═════ Information given ═════
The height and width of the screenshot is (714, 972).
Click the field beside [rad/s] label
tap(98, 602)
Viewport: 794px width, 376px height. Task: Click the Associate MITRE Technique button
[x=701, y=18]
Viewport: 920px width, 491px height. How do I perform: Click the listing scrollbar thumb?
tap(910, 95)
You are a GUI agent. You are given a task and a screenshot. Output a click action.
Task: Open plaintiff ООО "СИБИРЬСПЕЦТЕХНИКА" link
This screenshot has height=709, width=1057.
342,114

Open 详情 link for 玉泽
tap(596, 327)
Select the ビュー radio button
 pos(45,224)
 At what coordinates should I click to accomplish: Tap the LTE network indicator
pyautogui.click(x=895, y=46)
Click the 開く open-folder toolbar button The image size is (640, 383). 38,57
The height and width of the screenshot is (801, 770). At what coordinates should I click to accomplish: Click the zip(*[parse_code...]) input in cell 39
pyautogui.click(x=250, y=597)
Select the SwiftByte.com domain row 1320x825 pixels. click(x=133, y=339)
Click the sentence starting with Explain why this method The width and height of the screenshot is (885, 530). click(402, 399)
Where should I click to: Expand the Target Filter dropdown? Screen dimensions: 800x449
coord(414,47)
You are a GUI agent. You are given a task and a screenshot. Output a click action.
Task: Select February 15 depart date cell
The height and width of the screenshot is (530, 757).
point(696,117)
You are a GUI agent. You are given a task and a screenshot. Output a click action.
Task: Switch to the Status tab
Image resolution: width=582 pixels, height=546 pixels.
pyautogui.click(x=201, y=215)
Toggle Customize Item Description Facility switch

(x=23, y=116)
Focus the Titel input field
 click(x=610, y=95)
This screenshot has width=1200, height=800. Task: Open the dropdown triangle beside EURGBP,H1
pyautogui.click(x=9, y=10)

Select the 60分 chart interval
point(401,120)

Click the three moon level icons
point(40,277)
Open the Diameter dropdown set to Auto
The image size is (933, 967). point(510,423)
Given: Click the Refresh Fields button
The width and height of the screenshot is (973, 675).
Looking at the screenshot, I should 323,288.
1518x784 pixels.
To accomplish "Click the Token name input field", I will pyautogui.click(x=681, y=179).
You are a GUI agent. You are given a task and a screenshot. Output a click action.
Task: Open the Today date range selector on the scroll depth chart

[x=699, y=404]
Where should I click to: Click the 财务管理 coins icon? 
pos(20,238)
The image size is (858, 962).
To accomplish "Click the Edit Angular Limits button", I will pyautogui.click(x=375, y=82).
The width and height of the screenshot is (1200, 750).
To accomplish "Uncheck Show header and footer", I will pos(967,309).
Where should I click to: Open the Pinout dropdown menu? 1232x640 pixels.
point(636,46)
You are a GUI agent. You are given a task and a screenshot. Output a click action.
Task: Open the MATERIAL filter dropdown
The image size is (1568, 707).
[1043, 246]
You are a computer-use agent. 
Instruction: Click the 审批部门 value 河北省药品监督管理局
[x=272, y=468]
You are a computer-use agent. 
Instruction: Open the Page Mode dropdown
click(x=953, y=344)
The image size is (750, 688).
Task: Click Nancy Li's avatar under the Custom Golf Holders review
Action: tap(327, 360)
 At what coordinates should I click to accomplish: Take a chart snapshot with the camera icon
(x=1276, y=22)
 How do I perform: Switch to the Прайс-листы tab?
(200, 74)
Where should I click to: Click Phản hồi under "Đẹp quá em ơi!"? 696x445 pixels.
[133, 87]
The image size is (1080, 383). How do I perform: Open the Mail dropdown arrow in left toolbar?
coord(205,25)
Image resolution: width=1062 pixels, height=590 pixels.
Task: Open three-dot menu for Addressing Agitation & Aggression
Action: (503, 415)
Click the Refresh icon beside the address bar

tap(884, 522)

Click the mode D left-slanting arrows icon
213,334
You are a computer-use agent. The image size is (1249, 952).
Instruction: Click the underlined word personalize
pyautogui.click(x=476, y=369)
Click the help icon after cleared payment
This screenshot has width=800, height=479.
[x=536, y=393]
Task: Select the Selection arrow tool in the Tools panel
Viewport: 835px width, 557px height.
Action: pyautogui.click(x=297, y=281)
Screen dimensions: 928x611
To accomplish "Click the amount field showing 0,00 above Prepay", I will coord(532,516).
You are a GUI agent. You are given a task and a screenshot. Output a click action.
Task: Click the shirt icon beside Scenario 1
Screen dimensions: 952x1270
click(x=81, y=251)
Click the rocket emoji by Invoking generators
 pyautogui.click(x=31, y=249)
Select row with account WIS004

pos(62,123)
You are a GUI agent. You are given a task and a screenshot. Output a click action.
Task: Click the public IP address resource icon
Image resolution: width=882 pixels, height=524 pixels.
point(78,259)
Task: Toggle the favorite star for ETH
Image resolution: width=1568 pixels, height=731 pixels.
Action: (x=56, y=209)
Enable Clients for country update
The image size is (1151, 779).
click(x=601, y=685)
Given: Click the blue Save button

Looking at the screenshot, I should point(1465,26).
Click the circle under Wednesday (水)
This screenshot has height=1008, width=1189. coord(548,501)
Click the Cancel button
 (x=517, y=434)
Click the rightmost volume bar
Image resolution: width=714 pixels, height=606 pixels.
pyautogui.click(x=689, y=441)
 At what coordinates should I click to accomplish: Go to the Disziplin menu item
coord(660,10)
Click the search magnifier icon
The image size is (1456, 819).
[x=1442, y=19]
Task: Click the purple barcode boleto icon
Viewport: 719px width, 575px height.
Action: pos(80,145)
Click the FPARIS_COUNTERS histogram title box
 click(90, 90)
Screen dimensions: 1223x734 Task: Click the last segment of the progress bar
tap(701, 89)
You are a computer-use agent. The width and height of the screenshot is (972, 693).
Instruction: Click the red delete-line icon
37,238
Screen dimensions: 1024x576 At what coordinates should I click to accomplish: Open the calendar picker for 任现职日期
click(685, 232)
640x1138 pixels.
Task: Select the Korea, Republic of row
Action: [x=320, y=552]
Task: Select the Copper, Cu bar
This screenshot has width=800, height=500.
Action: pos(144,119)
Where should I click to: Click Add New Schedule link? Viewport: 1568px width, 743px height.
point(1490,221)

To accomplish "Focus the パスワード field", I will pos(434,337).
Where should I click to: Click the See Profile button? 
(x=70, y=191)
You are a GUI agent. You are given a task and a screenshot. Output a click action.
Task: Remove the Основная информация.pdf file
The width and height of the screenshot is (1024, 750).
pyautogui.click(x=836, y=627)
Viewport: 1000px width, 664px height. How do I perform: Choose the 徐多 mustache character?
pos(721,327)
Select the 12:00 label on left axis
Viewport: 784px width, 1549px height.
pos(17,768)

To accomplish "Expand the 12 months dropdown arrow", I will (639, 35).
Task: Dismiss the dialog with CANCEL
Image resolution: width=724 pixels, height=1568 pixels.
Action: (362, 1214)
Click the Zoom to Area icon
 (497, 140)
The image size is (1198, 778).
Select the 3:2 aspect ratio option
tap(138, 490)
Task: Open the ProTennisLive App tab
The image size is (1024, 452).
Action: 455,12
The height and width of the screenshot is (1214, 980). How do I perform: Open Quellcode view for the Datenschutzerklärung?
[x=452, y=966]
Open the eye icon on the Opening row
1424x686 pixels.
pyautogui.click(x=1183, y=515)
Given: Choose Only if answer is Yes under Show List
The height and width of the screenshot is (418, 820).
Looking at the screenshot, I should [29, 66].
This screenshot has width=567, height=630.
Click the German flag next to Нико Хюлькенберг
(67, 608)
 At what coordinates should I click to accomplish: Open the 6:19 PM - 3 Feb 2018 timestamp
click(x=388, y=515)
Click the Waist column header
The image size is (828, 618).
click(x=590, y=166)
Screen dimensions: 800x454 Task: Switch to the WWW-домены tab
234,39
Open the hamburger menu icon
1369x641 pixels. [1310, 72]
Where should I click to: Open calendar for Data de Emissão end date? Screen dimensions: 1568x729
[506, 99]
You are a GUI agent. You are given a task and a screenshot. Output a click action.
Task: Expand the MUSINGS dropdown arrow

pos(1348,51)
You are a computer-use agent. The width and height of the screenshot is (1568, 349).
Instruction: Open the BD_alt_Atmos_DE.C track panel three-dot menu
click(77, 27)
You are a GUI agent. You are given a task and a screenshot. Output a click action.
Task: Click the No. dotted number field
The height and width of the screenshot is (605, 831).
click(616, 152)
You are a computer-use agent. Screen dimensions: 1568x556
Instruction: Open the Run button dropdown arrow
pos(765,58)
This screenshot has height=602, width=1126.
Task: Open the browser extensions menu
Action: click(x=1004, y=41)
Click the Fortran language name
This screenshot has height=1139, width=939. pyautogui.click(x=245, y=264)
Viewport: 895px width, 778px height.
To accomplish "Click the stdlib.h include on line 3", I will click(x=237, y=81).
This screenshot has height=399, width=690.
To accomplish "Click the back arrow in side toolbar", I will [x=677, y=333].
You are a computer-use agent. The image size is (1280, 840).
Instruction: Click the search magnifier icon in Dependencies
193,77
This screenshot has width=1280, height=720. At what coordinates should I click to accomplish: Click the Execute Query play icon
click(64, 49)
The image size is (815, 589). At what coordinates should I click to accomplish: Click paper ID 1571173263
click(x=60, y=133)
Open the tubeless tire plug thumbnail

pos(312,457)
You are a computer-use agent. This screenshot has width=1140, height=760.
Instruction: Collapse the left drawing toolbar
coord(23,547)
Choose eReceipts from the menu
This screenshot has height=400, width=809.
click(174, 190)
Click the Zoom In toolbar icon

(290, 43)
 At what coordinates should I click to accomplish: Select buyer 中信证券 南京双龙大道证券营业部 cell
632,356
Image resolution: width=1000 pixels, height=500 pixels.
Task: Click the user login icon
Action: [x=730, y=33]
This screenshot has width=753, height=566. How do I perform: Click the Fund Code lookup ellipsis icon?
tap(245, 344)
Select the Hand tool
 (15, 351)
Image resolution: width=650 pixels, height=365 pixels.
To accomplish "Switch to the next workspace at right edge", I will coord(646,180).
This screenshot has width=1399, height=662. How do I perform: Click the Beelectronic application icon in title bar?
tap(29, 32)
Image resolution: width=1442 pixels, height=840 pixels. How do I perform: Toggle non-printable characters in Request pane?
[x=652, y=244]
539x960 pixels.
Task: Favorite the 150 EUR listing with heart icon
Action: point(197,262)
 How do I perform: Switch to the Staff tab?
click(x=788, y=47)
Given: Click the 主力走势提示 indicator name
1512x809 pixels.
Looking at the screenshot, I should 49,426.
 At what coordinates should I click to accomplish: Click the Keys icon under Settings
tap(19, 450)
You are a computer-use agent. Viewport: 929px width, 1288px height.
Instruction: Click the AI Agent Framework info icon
═════
## Task details
Return exactly, please, the lines of the material from the first one down to and including the line where "Click the 開く" appears.

## Answer to this exercise
The height and width of the screenshot is (714, 972).
Click the field beside [rad/s] label
tap(98, 602)
Viewport: 794px width, 376px height. Task: Click the Associate MITRE Technique button
[x=701, y=18]
Viewport: 920px width, 491px height. How do I perform: Click the listing scrollbar thumb?
tap(910, 95)
You are a GUI agent. You are given a task and a screenshot. Output a click action.
Task: Open plaintiff ООО "СИБИРЬСПЕЦТЕХНИКА" link
This screenshot has height=709, width=1057.
342,114

Open 详情 link for 玉泽
tap(596, 327)
Select the ビュー radio button
 pos(45,224)
 At what coordinates should I click to accomplish: Tap the LTE network indicator
pyautogui.click(x=895, y=46)
Click the 開く open-folder toolbar button The image size is (640, 383). 38,57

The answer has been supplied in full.